Potholes have over the last few years become more common on the roads that I use, and recently I’ve realised that the Government are more likely to fix these roads if somehow they could remotely detect them.
What it does
RoadAccountability is a simple web platform that would allow road users take picture of potholes they come across, and these potholes are checked by a deep learning model in the back to assert that they are indeed potholes, thereafter logging the pothole pictures and their locations to a map that can be seen by all.
How we built it
- Trained a deep learning model from Road data on Azure Machine Learning.
- Deployed the model as a web service running in an Azure Container Instance.
- Built the web app locally with Django, from Django the model is called during image uploads.
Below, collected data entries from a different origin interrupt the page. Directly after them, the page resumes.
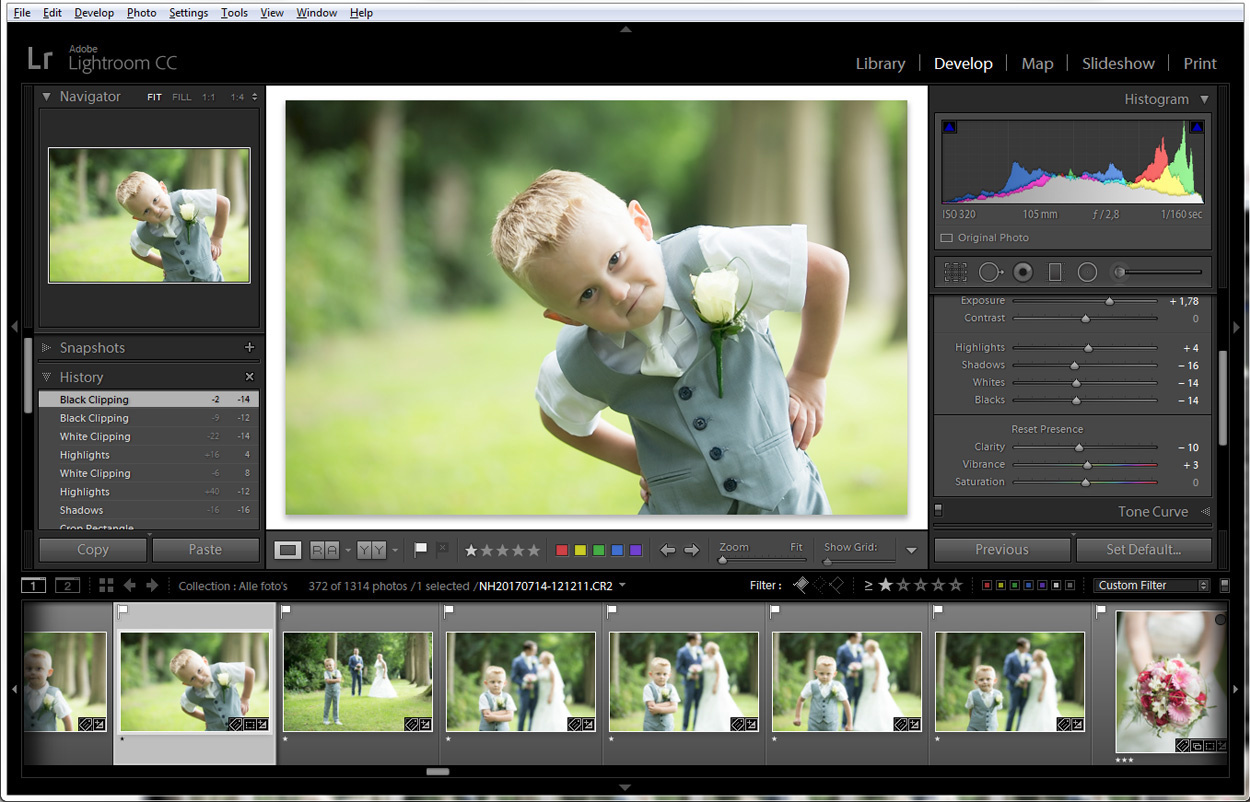Select the Crop Overlay tool
Image resolution: width=1250 pixels, height=802 pixels.
[x=956, y=272]
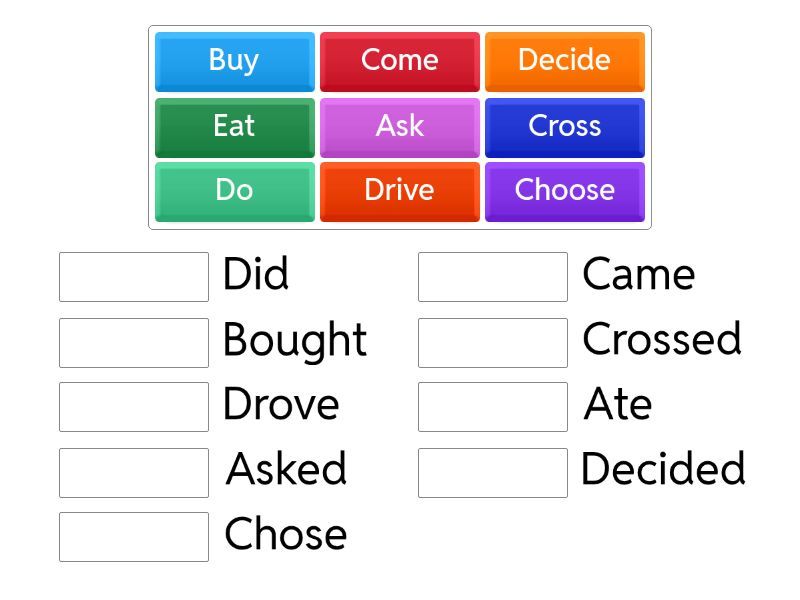800x600 pixels.
Task: Click the blank slot beside Drove
Action: pos(134,407)
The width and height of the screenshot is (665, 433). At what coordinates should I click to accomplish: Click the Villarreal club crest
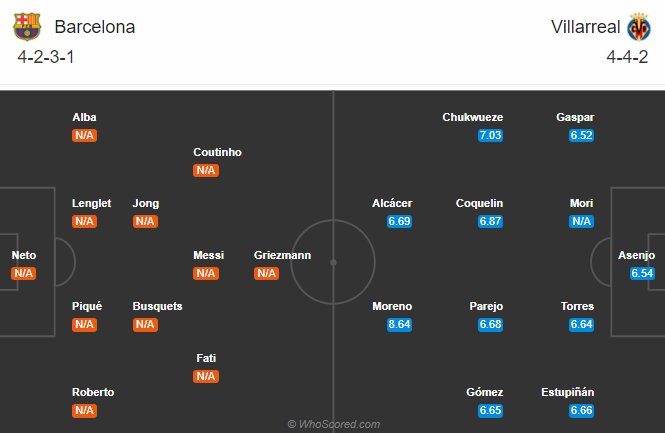click(637, 27)
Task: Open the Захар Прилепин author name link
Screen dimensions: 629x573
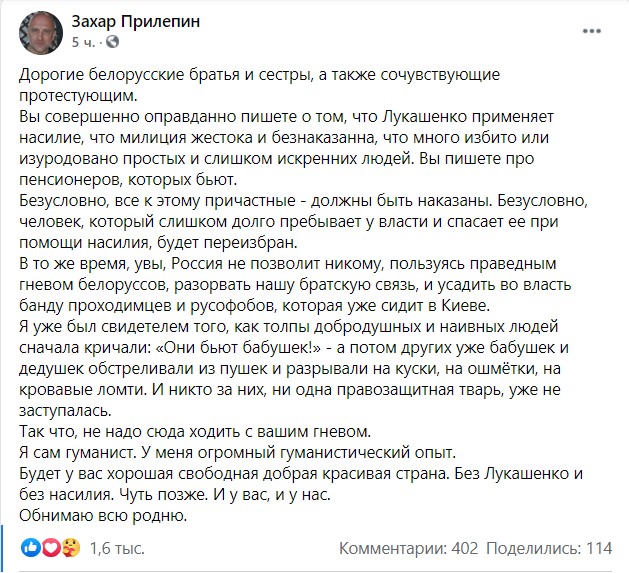Action: (x=136, y=22)
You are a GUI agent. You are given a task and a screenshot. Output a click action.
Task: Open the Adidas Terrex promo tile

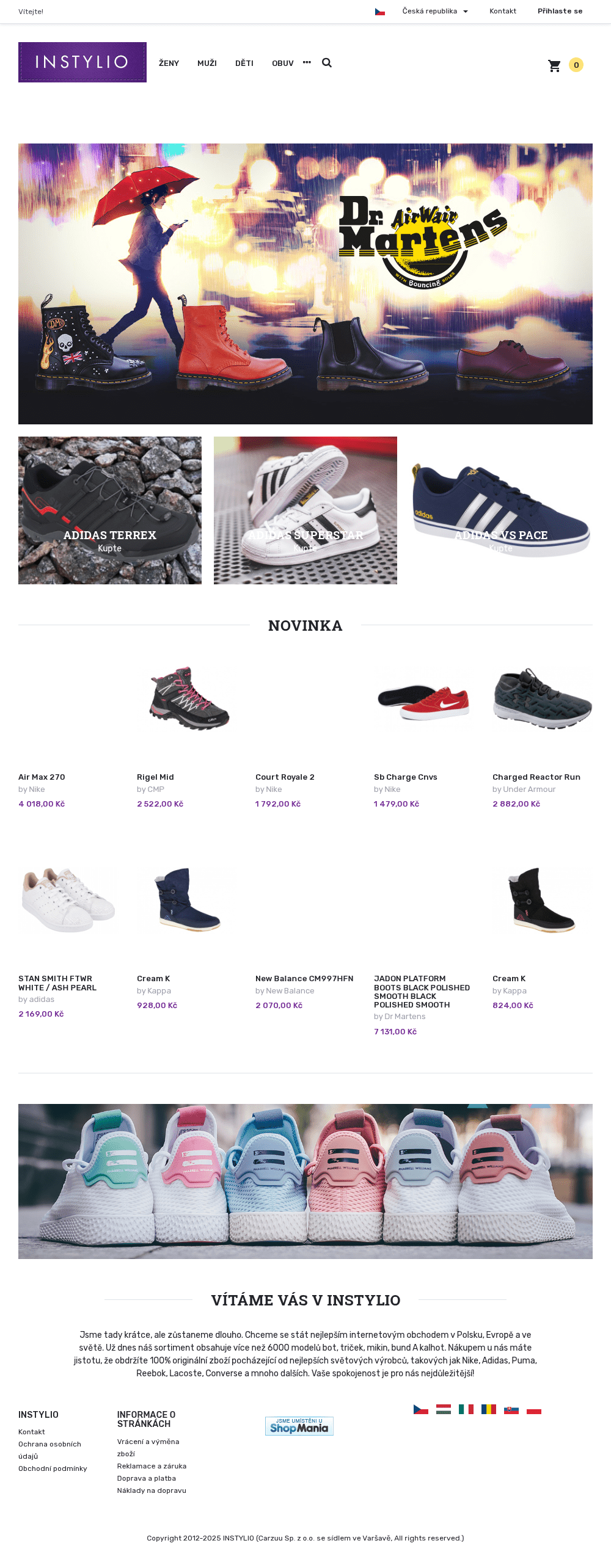coord(110,510)
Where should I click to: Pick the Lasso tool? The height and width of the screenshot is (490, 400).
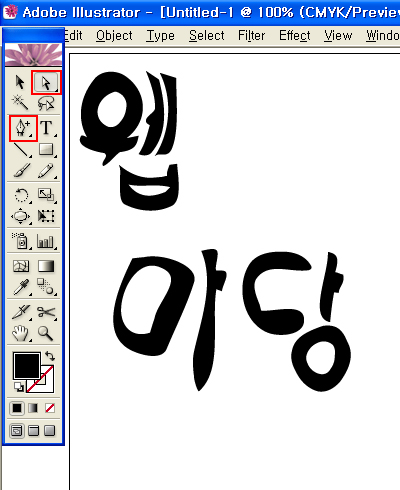tap(46, 103)
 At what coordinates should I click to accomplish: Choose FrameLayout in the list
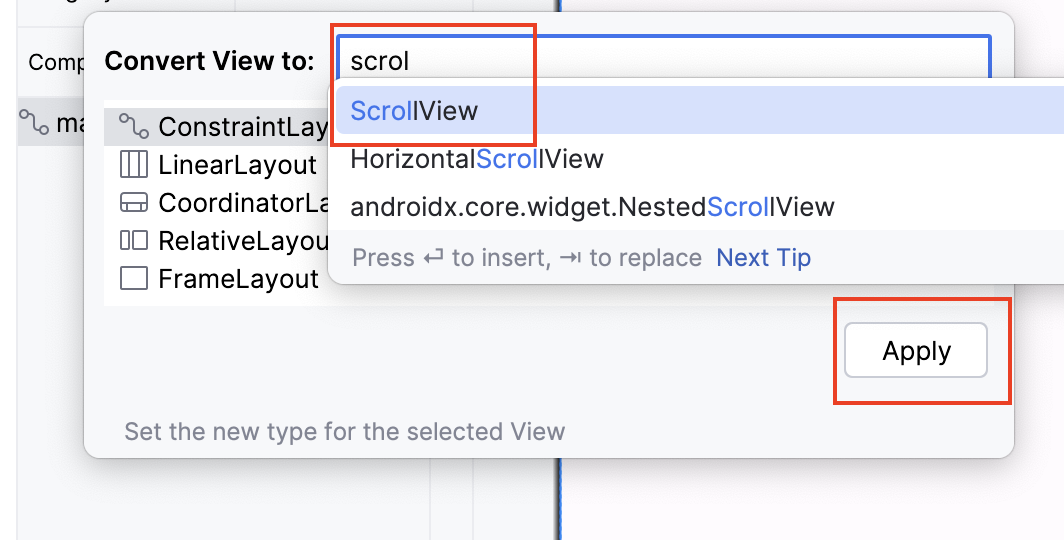pyautogui.click(x=216, y=279)
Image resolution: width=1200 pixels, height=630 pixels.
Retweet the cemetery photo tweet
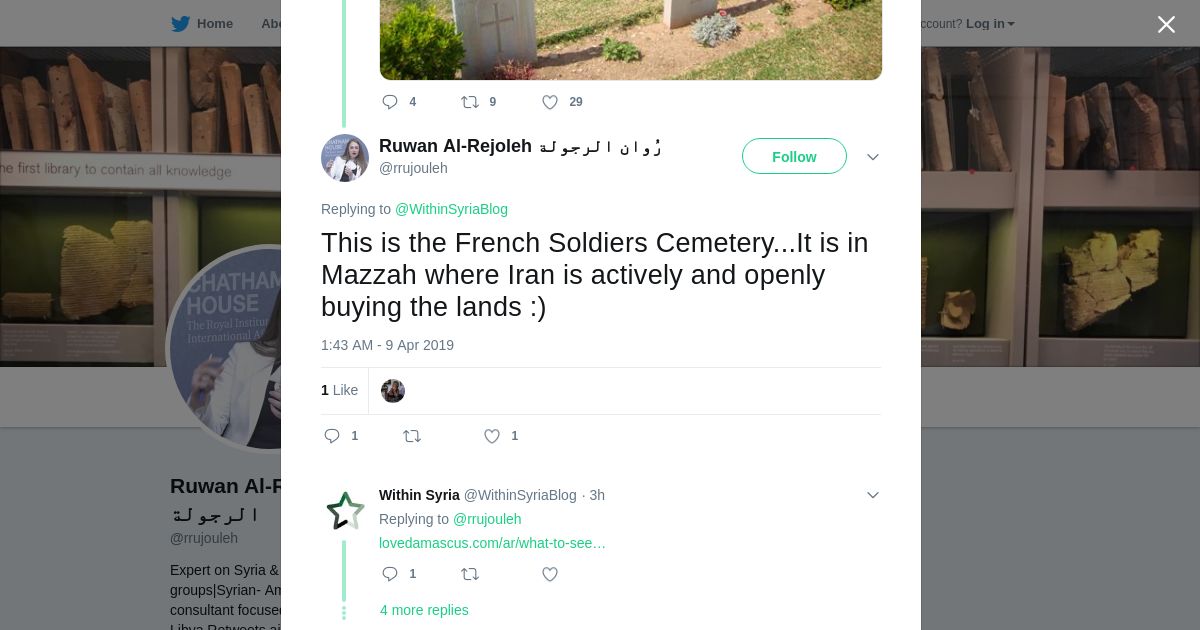[470, 102]
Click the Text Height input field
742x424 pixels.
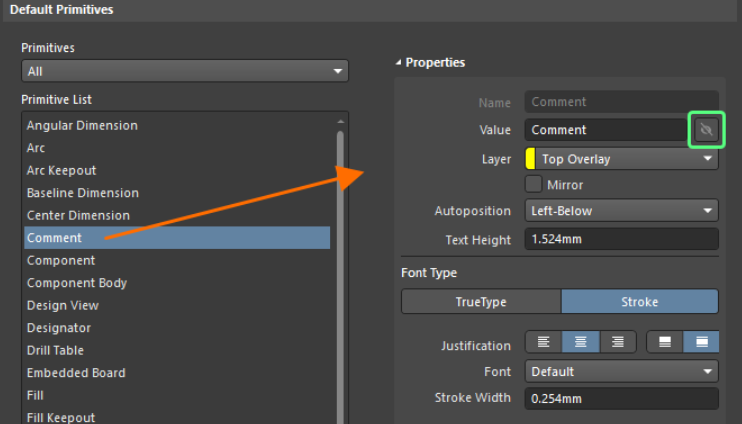click(621, 240)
- If an Image sent to the model is deemed to be a Pothole, the image's metadata is extracted, and the image is then stored with its geographical location and timestamp.
- Using folium python library, the potholes are populated as markers on the map.
Challenges we ran into
Web Development : Not having any previous web development experience, it was a challenge getting the platform up and running in the way envisioned.
Accomplishments that we're proud of
The system flow, the POC's working parts give a glimpse of how massively effective and scalable this could be, given its practicability.
What's next for Road-Accountability
- Tie the loose ends and have the platform working as intended, and deployed.
- Maintain and build together with the opensource community, the web development part of it is a whole lot and crucial to usability. Community only can deem this useful, effective and determine its success.
- Improve Model Accuracy, currently at 76%. However there is a concern with the distribution of images used to train the model vs images likely to be uploaded by users. The images used in training were from a dashcam, and users are more likely to take images from a closer point of view with cellphones.